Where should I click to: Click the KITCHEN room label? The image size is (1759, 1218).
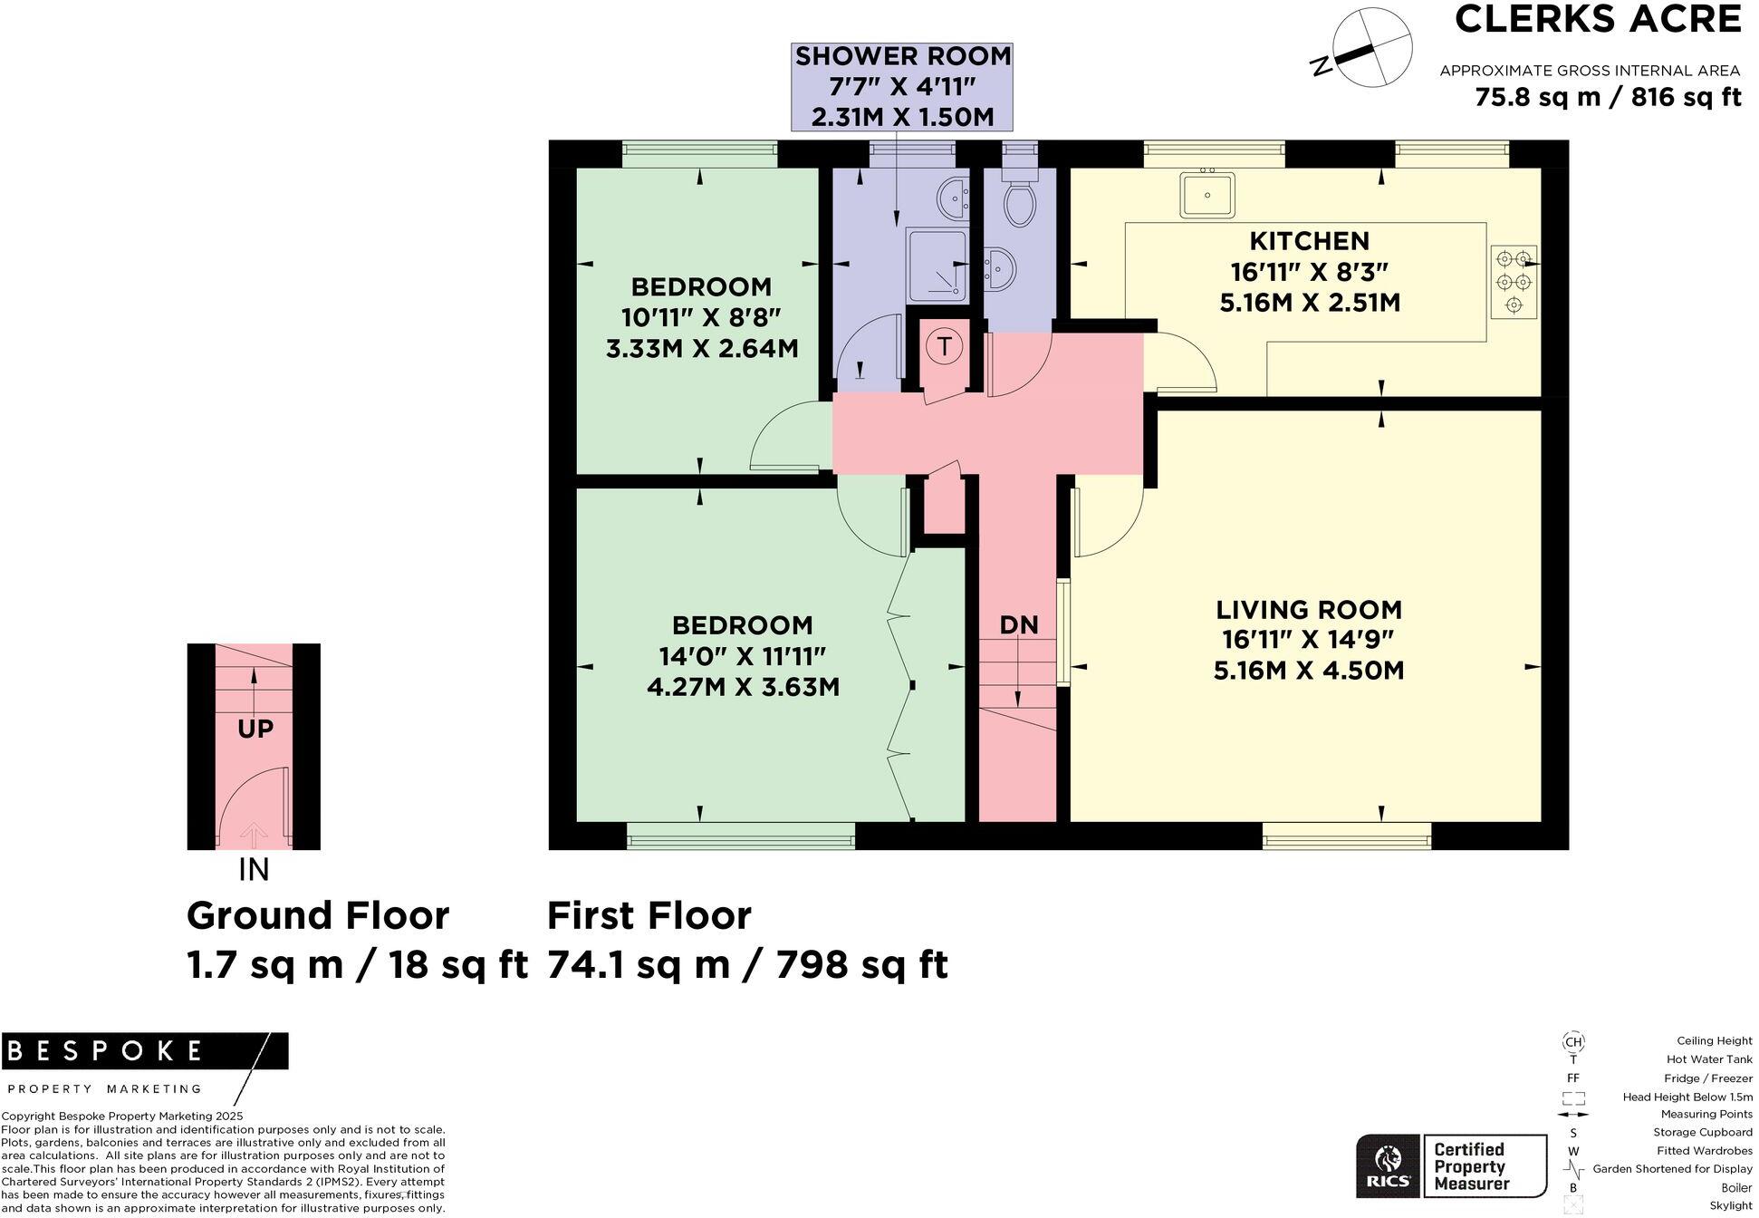[1309, 241]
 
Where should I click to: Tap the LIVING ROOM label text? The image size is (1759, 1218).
[1309, 609]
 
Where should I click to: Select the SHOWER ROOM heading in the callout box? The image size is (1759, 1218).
[902, 56]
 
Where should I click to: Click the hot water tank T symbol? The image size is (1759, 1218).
[945, 346]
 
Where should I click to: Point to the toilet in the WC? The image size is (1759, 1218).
[1020, 201]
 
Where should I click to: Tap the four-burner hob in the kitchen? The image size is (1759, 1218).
[1514, 283]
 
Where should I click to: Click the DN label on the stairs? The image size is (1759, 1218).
[1018, 625]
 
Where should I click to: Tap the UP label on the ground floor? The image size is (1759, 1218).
[255, 730]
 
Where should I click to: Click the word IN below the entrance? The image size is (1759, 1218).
[254, 870]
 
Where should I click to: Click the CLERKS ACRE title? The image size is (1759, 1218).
[1597, 20]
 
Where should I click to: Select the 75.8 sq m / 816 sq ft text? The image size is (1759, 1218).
[1608, 97]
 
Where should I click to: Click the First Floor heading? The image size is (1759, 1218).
[649, 916]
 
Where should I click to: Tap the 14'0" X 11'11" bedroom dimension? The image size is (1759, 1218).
[743, 656]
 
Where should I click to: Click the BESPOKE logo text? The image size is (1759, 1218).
[104, 1051]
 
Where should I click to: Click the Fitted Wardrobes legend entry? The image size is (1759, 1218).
[1704, 1151]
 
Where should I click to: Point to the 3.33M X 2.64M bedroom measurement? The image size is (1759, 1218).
[702, 349]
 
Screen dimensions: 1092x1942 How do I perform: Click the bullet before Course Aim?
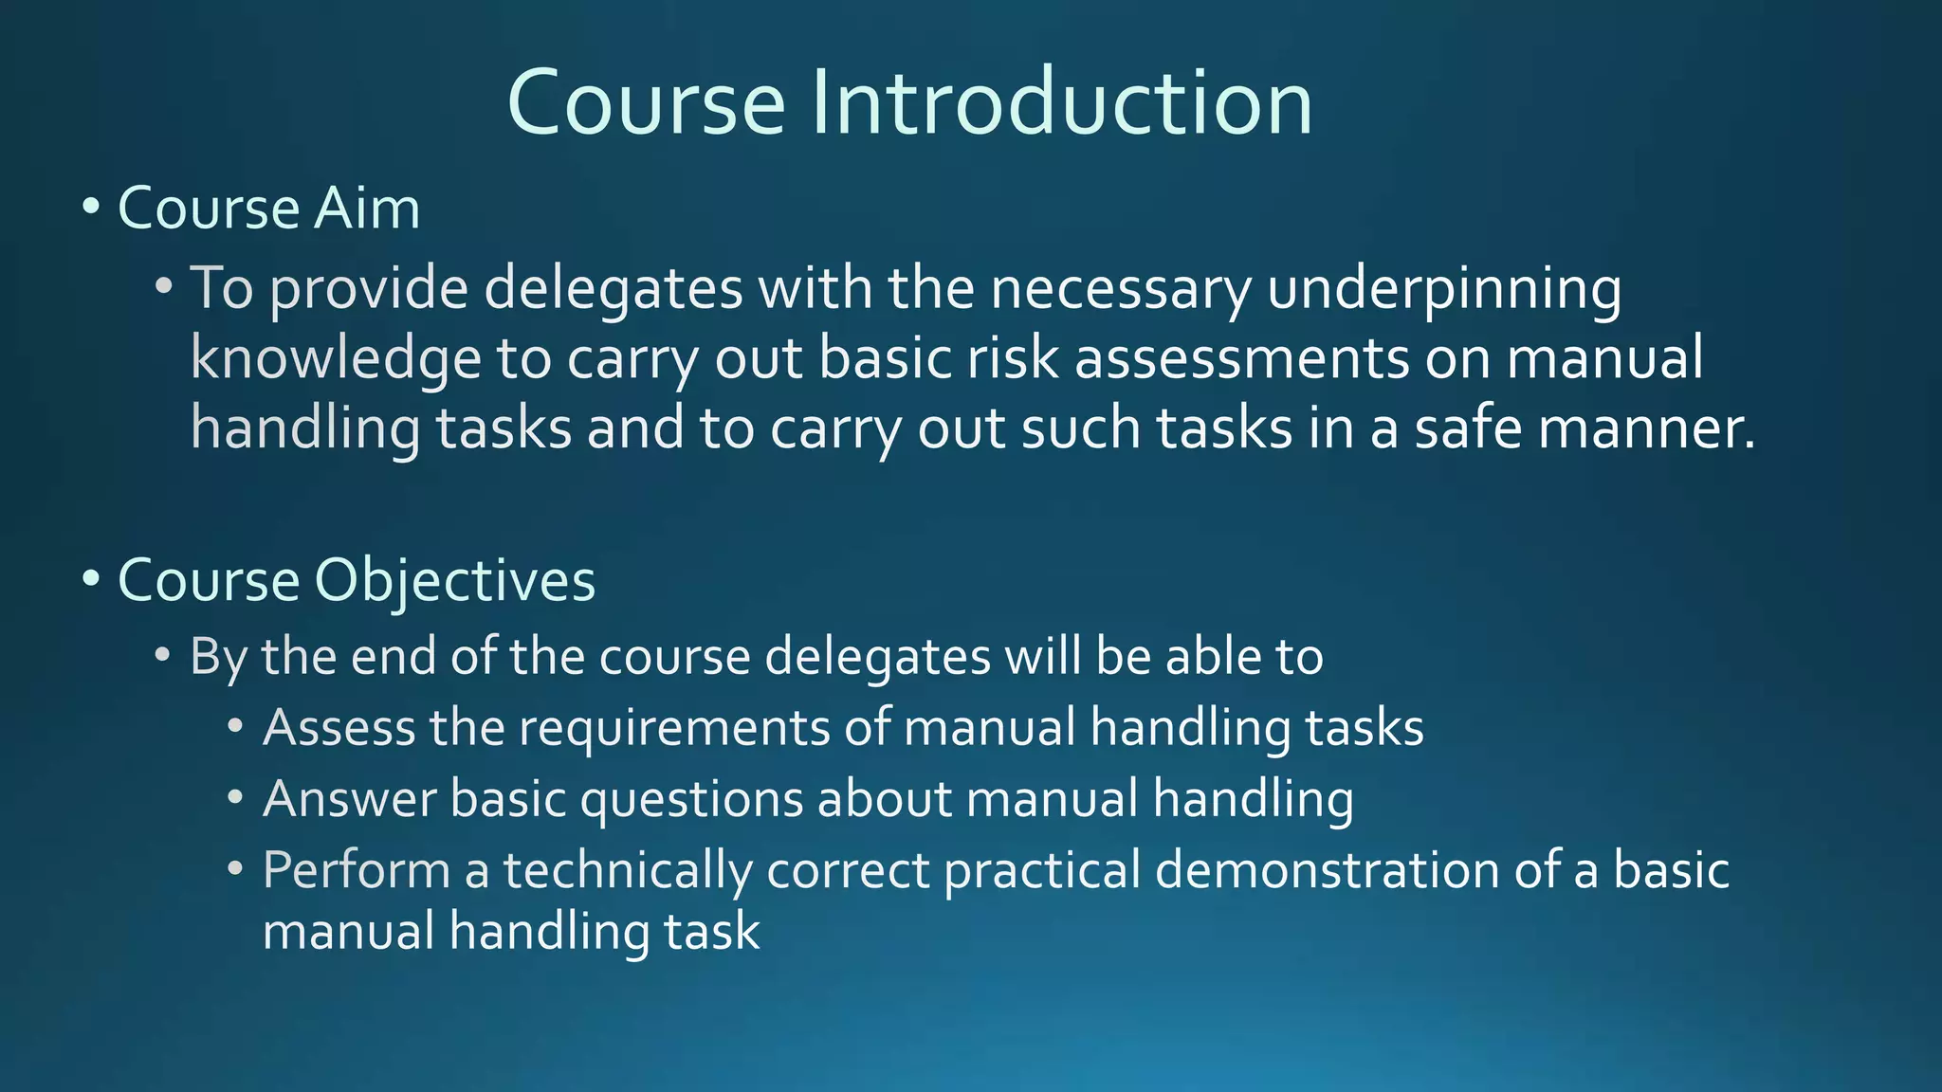[x=91, y=206]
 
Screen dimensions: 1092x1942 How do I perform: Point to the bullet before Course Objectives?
[x=91, y=577]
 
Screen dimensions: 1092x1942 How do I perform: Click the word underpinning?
[x=1443, y=289]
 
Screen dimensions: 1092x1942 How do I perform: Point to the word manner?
[x=1645, y=428]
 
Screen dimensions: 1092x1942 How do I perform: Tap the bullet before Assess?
[x=236, y=727]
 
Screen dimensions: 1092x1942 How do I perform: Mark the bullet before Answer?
[x=236, y=797]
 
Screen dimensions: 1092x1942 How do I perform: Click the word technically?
[x=627, y=870]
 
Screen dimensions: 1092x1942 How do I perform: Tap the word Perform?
[x=357, y=870]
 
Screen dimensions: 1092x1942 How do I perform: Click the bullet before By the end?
[x=163, y=655]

○ ○ ○

Deine Aufgabe
Gib jede Zeile der Datensätze, in der das Wort „label“ vorkommt, vollständig wieder.

Antwort
Where should I click to: Click the KITCHEN room label? The image size is (1759, 1218).
Where should I click to: Tap the LIVING ROOM label text? The image size is (1759, 1218).
Where should I click to: Click the DN label on the stairs? The image size is (1759, 1218).
Where should I click to: Tap the UP label on the ground floor? The image size is (1759, 1218).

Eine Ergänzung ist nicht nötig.